When i click on paint on my desktop or my program menu it wont work . when i right clicked on paints icon i clicked properties and it said where the exe. file was so i manually browsed that folder and clicked on it AND it still didn't do anything it just came up with the egg timer next to the cursor and it didn't do anything. can sum1 plz help?


----------



## Thaddeus (Dec 21, 2006)

Have you tried an uninstall and reinstall? (Start > Control Panel > Add Remove Programs > Add/Remove Windows components and find and uncheck paint. Ok/Next, next, etc.) Then go back and go through the same way and check paint. Does this help?


----------



## chazshep (Feb 1, 2007)

its not there ?!


----------



## Thaddeus (Dec 21, 2006)

Did you look under Accessories and Utilites > Accessories > Paint? (In Add/Remove Windows components)


----------



## Thaddeus (Dec 21, 2006)

Just to let you know if you want a good free photo editor that can do anything paint can do download paint.net. Its a heft download at 50mb but worth the wait.

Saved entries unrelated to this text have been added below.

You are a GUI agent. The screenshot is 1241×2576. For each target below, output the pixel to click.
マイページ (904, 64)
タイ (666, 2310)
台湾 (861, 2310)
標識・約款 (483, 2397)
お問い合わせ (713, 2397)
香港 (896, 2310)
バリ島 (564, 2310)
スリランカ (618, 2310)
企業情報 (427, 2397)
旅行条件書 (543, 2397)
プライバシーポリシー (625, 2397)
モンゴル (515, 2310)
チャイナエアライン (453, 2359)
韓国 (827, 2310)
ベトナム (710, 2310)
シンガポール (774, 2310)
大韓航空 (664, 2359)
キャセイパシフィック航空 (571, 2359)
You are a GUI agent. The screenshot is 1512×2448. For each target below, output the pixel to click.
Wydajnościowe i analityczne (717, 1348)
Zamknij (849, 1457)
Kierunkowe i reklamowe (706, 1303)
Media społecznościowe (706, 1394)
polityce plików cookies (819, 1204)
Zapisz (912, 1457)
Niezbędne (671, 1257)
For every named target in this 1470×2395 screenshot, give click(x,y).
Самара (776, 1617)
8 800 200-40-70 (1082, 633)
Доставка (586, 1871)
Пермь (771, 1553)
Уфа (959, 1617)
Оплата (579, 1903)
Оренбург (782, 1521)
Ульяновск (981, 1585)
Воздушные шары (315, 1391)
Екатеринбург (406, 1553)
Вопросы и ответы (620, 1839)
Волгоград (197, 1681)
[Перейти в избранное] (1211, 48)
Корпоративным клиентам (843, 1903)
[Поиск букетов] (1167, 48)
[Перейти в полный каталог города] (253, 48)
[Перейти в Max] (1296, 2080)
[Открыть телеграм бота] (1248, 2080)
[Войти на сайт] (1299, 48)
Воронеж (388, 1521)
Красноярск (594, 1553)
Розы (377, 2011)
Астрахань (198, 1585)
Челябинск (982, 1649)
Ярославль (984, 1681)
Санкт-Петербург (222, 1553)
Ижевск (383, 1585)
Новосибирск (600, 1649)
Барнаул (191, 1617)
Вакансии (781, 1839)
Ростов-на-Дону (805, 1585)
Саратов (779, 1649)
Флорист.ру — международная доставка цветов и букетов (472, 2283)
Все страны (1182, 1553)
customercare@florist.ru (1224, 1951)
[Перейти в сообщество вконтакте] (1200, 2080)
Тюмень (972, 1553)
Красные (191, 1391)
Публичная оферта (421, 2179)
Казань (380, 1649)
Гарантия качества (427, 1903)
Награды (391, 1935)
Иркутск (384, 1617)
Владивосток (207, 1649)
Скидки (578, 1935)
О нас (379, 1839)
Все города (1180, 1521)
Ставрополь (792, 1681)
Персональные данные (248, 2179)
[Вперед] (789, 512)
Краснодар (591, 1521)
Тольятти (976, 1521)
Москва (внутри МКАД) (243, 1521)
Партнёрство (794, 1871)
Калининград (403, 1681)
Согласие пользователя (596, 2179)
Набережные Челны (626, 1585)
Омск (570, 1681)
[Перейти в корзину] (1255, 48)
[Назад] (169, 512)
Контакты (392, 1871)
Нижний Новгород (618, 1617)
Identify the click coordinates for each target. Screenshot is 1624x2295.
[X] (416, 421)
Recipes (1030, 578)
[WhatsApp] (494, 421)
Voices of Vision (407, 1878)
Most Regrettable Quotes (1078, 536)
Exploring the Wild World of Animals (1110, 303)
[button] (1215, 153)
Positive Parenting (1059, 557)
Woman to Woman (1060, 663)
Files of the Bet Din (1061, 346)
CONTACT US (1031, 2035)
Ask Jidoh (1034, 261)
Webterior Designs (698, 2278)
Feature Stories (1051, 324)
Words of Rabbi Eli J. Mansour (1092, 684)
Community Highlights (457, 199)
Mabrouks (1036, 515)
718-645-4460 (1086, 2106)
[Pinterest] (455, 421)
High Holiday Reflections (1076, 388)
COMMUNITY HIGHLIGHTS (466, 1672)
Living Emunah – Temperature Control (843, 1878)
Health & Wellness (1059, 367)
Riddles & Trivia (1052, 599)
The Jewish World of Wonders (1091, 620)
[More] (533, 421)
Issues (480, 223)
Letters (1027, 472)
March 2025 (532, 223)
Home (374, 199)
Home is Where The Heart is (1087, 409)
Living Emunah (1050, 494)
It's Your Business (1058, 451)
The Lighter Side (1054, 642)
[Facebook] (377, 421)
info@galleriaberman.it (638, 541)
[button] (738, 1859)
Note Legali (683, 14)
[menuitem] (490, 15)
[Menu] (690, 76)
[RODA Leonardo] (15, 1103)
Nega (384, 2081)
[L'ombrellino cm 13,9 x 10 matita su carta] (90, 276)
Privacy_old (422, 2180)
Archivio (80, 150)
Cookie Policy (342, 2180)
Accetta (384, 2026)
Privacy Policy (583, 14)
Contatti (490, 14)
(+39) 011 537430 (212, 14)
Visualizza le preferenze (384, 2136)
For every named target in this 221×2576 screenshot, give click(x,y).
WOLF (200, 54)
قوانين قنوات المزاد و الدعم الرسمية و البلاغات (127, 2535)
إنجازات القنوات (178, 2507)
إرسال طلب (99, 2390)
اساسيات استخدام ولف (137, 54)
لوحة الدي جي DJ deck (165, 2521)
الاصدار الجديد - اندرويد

http://fileforum.betanews.com/download/PaintNET_with_NET_Framework_20/1096481993/2

You can also see some more here: http://www.snapfiles.com/Freeware/gmm/fwgraphicedit.html


----------



## chazshep (Feb 1, 2007)

cheers but i also have Microsoft photo editor and picture manager so i don't need another i just wanted paint back so i can quickly edit them so i don't have to wait for the others to load


----------



## chazshep (Feb 1, 2007)

it wont cum back


----------



## wilson44512 (Mar 25, 2006)

you might get more answers if you start one more post.


----------



## telecom69 (Oct 12, 2001)

It must be there somewhere
have you tried doing a programme search?
click on start
click on search
click on all files and folders
type in Microsoft paint
All or part of the file name
press search.
the programme should appear then just run it from the
file when it appears.

Or you can always do a System Restore going back to when you know paint was there and working .....


----------



## chazshep (Feb 1, 2007)

i have got it back now cheers guys


----------